# Cities you wish never built skyscrapers



## DarkLite (Dec 31, 2004)

madrid


----------



## Conexionz (May 28, 2005)

Dubai,Chicago,Taipei and Kuala Lumpur


----------



## George W. Bush (Mar 18, 2005)

Conexionz said:


> Dubai,Chicago,Taipei and Kuala Lumpur


I understand! Didn't you forget NYC and Hong Kong?


----------



## edsg25 (Jul 30, 2004)

I would never suggest that San Francisco would look better without a skyline. That said, SF's skyline was much more beautiful and integrated into its environment when it followed the contours of its hills.

From certain angles, the new skyline has worked very well (as in the view from Twin Peaks), but it has failed miserably when seen going west on the Bay Bridge, where block-like towers mar the view of the hills behind.


----------



## GVNY (Feb 16, 2004)

I wish no skyscrapers were ever built in Istanbul, as I believe it ruined the most stunning panorama in the world. 

I also wish the city would have managed their tremendous growth intelligently, so the whole wooded and forested area that surrounded the city for centuries would still be intact today. And the little towns that marked the Bosphorus would still be here today, and not just apart of a large surburbian community.

And finally, I wish all the new buildings had been built with beauty in mind. Every building before the new growth took place, I believe in the 60's, was a work of art, and not the concrete box that has destroyed many historic cores. 

Paris and London are exactly the same.^

Now New York City is a different case for me. I love the spires from the 40's before all of the boxes were built, and the architecture put into those structures. Very romantic time in the city. But, I don't wish I could have frozen the city. I wish I could just alter the designs of buildings soon to be built, and change them into beautiful spire skyscrapers.


----------



## i_am_hydrogen (Dec 9, 2004)

I like Istanbul's skyline.


----------



## Monkey (Oct 1, 2002)

Jerusalem,Rome,Istanbul,London and Paris!


----------



## Alex Pox (Jan 9, 2005)

Rome, Suzhou & Hangzhou, Kyoto.
Beijing is [email protected]@


----------



## lumpia (Apr 10, 2004)

not really... skyscrapers and skylines are an indicatoin of economic improvement...


----------



## Nemo01 (Feb 8, 2005)

Maastricht
Gent 
Brugges 
Paris (only in Defense) 
Rome
Prague
Washington


----------



## Harkeb (Oct 12, 2004)

all european cities. Frankfurt for example has totally lost its charm as a fairy town. Paris has done better with the new city fairly out of the historic city centre.


----------



## YelloPerilo (Oct 17, 2003)

Beijing, Shanghai (Puxi)


----------



## Imperial (Aug 22, 2004)

Rome
Prague
Budapest
Krakow
Madrid
Barcelona


----------



## Dezz (Mar 11, 2005)

Amsterdam, that would ruin the old city


----------



## ch1le (Jun 2, 2004)

beutiful skyscrapers fit any place!


----------



## cello1974 (May 20, 2003)

mzn said:


> rome and paris!


Rome??? There is no single skyscraper there in ROME!!!!!!


----------



## CAESARS-PALACe (Jul 29, 2004)

> Rome??? There is no single skyscraper there in ROME!!!!!!
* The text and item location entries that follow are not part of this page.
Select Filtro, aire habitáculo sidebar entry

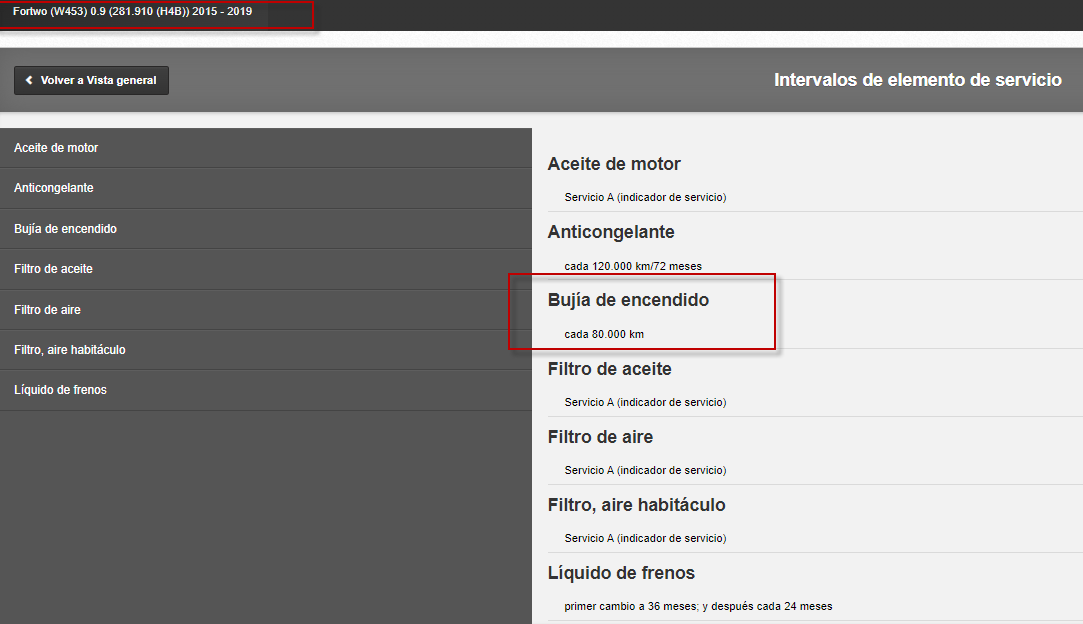point(266,350)
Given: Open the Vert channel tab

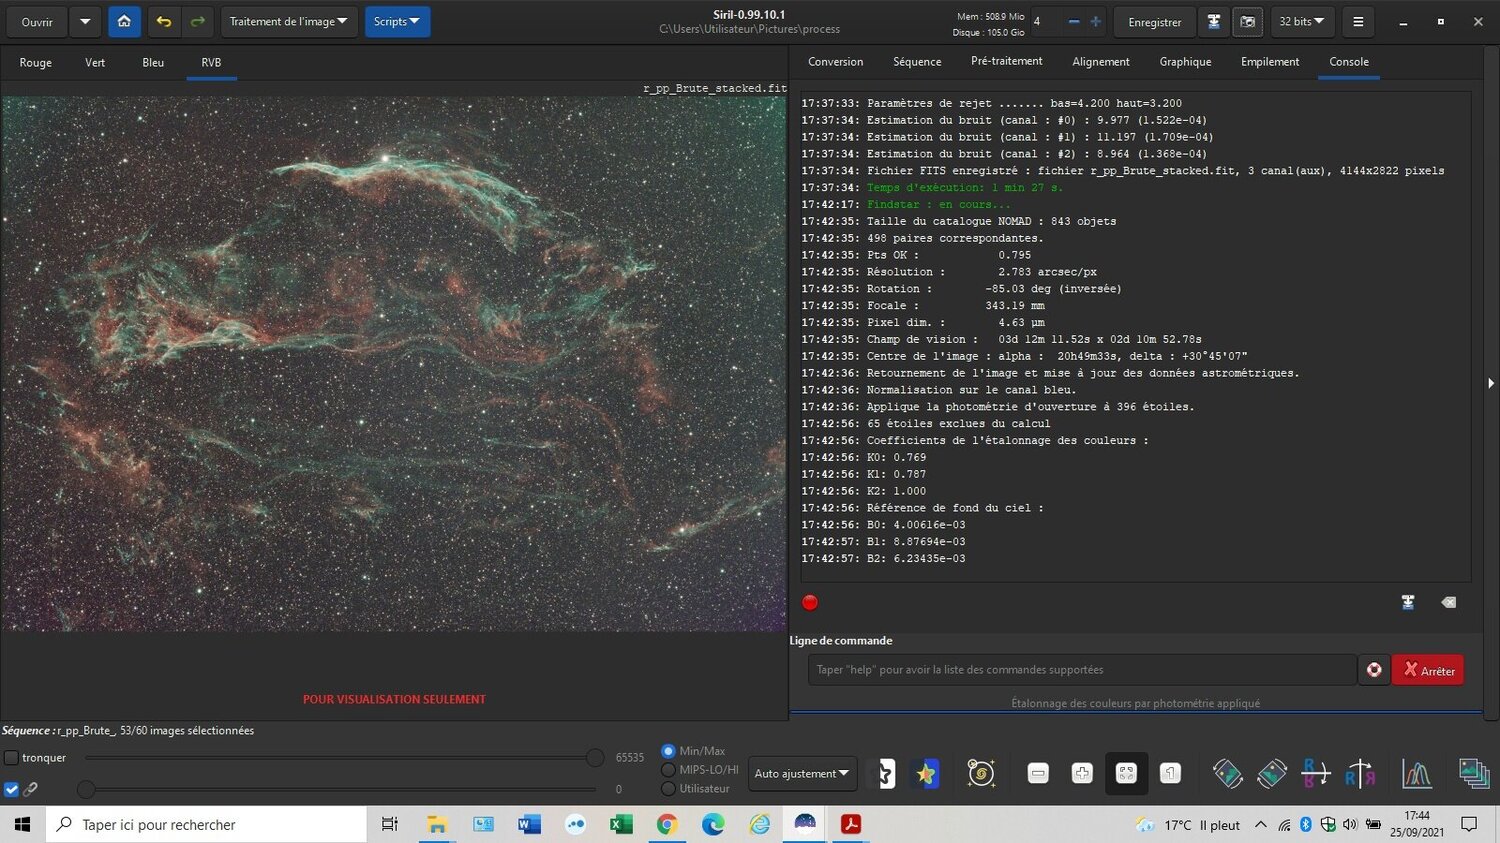Looking at the screenshot, I should click(94, 62).
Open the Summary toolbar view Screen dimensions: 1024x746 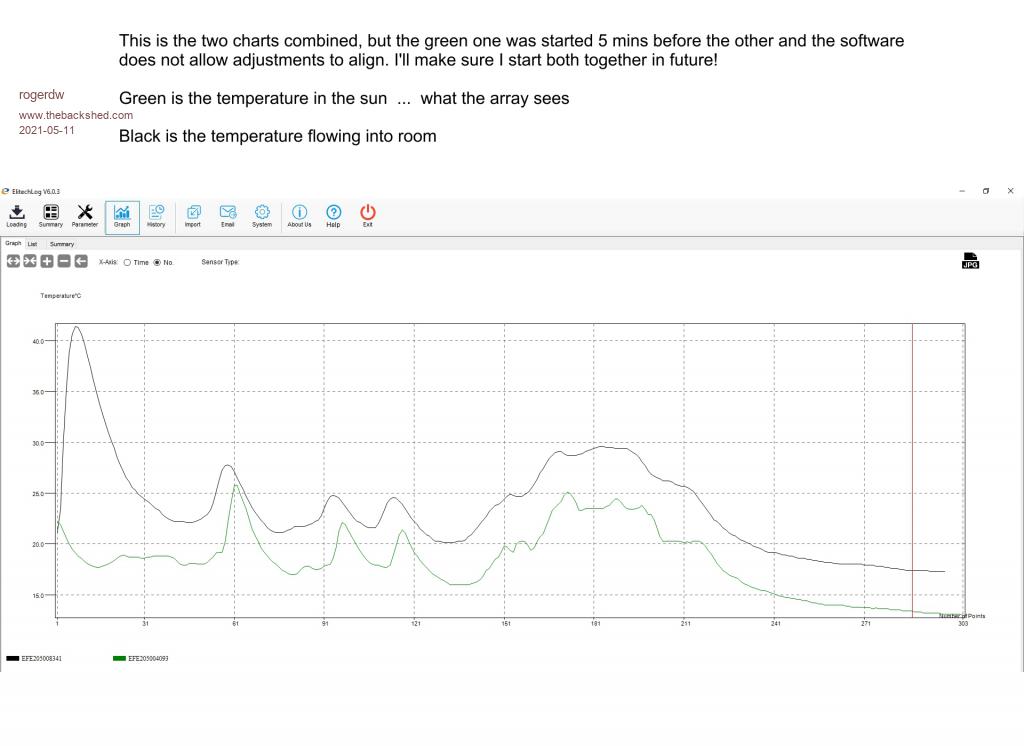[x=50, y=215]
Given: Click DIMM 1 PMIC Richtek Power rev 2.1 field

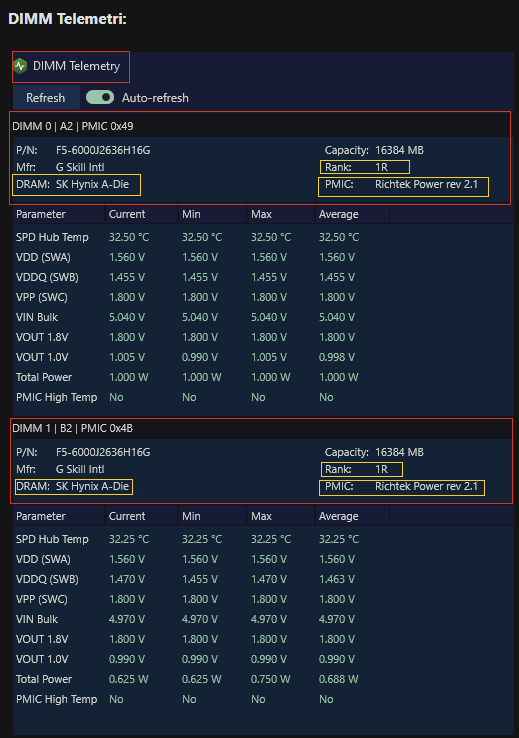Looking at the screenshot, I should click(402, 487).
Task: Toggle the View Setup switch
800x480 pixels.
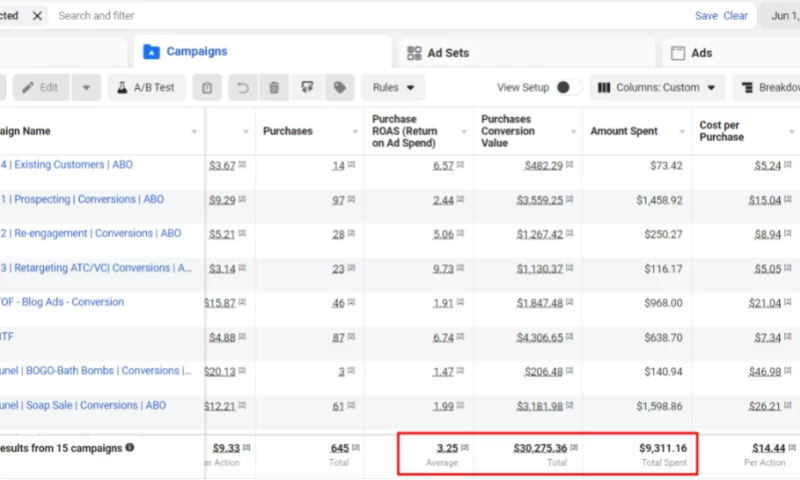Action: 568,88
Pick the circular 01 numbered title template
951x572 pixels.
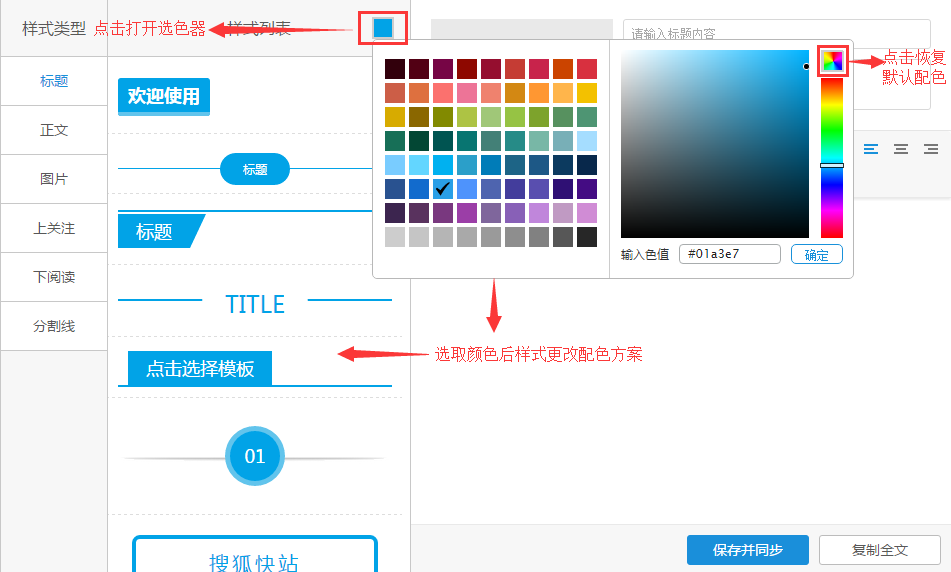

It depends on what you consider to be a "skyscraper", for me the new Europarco will be the first real skyscraper in Rome. But there are already many highrise buildings and if you would use the Emporis-standard then there are maybe 200 highrise buildings.The SDO-project could bring real tall skyscrapers and there are even more proposals :










some old pictures from Eur where the new skyscrapers will be constructed :





































other pictures of highrise in the EUR-area :














































these 3 buildings will get a restyling and recladding  :










there are also many of these residential buildings :


----------



## Latoso (Mar 23, 2005)

Peoria! hahaha


----------



## Latoso (Mar 23, 2005)

Conexionz said:


> Dubai,Chicago,Taipei and Kuala Lumpur


I guess this guy doesn't like skyscrapers. But it makes sense that if you hate them you get rid of Chicago, the birthplace of the skyscraper. You kill the mother and the children are never born. [Insert evil sarcastic laugh here!]


----------



## cello1974 (May 20, 2003)

GVNY said:


> I wish no skyscrapers were ever built in Istanbul, as I believe it ruined the most stunning panorama in the world.
> 
> I also wish the city would have managed their tremendous growth intelligently, so the whole wooded and forested area that surrounded the city for centuries would still be intact today. And the little towns that marked the Bosphorus would still be here today, and not just apart of a large surburbian community.
> 
> ...


If they had built skyscrapers on the coast of the Bosphorus or within the ancient parts of the city, okay. But neither Rome nor Istanbul or other old cities have highrises in the old parts. I find it amazing to see old mosques with skyscrapers in the background in Istanbul and Cairo! :cheers:


----------